- _Assigned task_: Your answer must be the exact lines from the one with "The image size" to the end of the data, both included, with no pictures.

Data excerpts
%%

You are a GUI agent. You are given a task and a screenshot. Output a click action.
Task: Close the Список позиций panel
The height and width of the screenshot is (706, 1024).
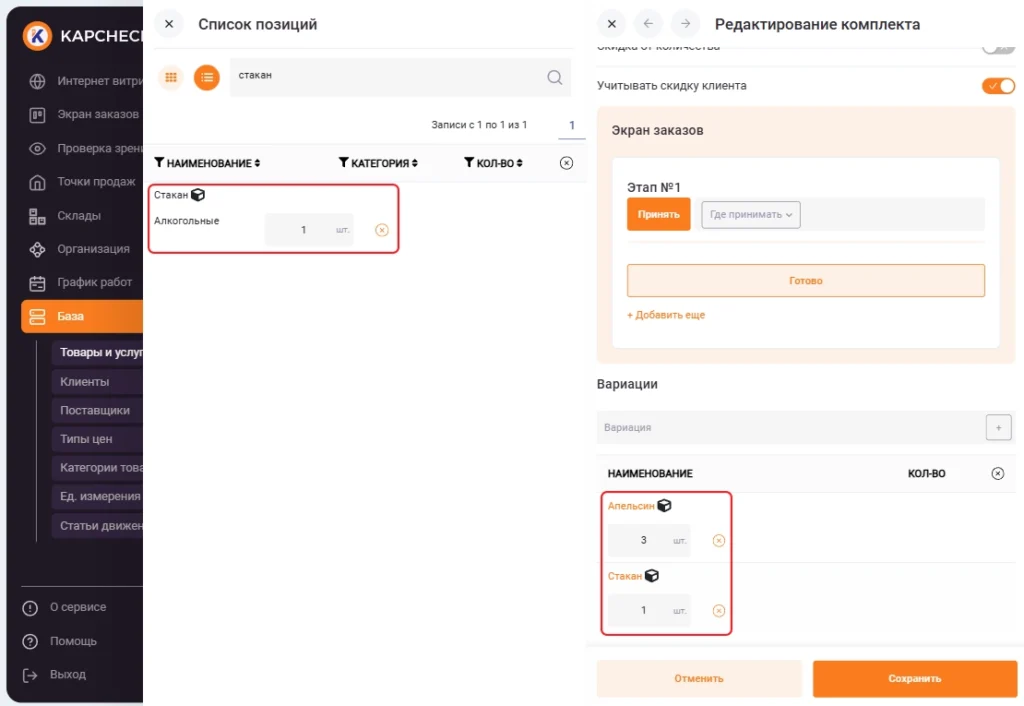(x=169, y=24)
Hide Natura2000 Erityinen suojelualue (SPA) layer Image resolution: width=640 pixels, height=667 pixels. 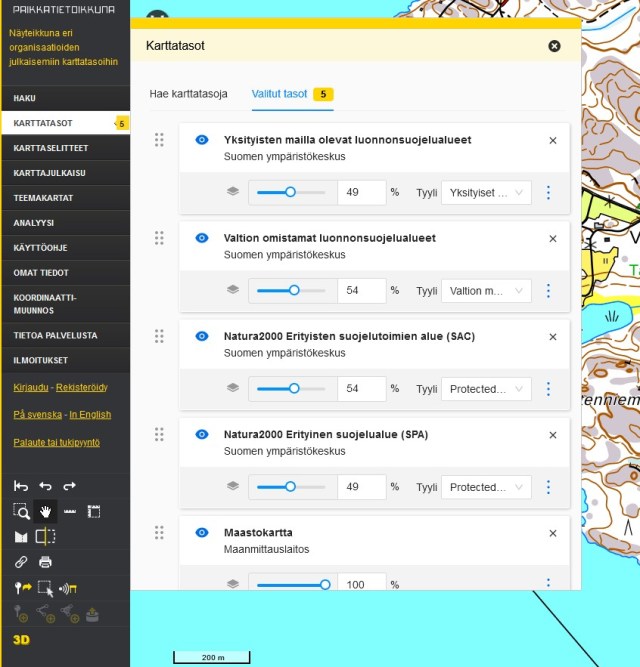[x=201, y=434]
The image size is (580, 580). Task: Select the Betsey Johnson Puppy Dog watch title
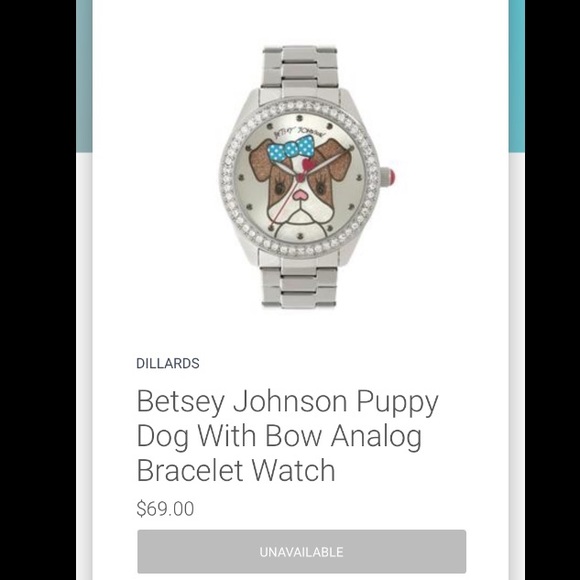(287, 435)
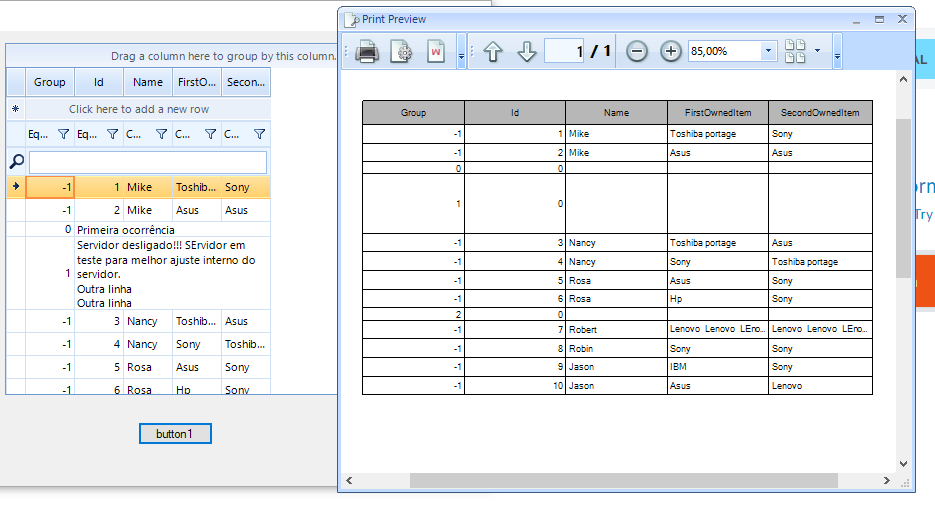Viewport: 935px width, 508px height.
Task: Click the current page number field
Action: (564, 51)
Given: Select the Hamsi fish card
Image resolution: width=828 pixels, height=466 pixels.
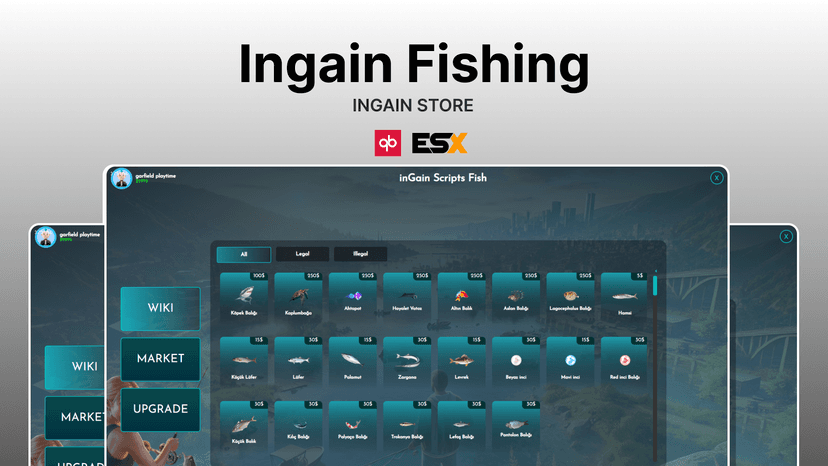Looking at the screenshot, I should (x=624, y=296).
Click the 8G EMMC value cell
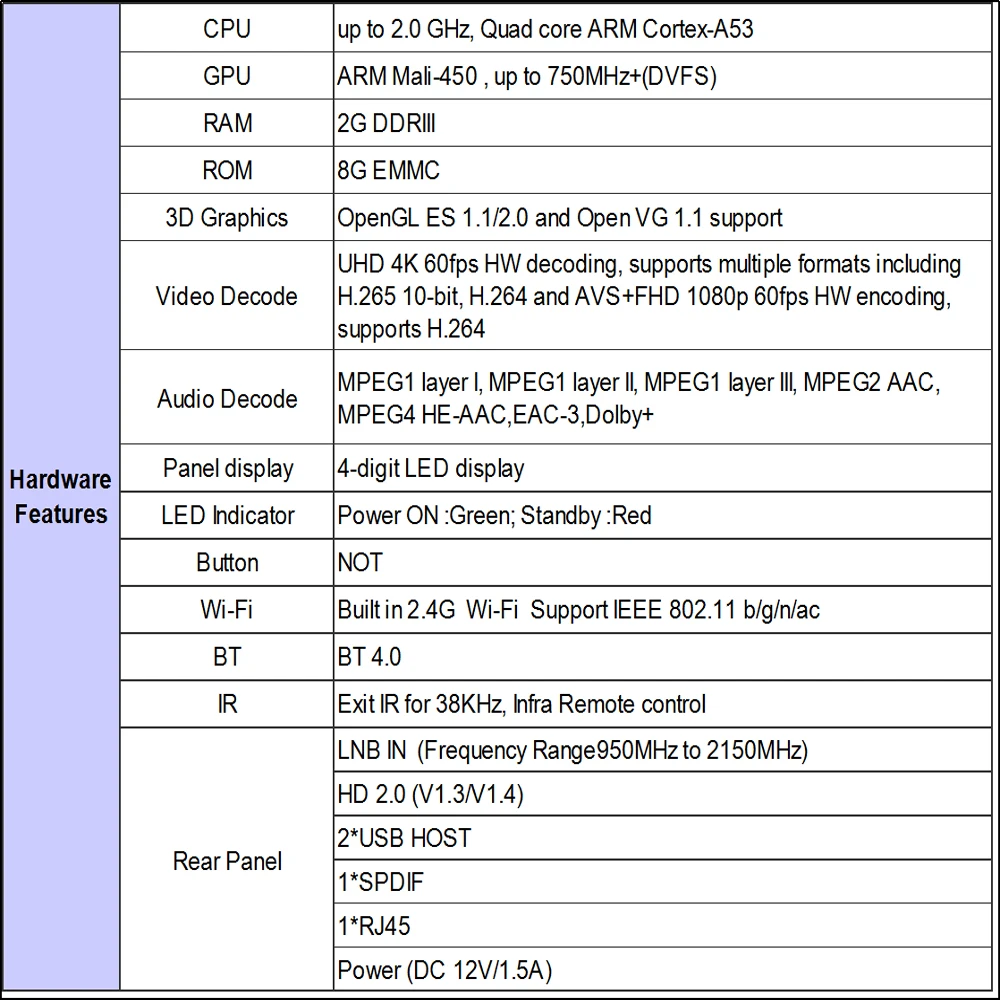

%%

- _Task result_:
The image size is (580, 580). Task: Select the Betsey Johnson Puppy Dog watch title
(287, 435)
Viewport: 935px width, 508px height.
Task: Click the current page number field
Action: (564, 51)
Given: Select the Hamsi fish card
Image resolution: width=828 pixels, height=466 pixels.
Looking at the screenshot, I should (x=624, y=296).
Click the 8G EMMC value cell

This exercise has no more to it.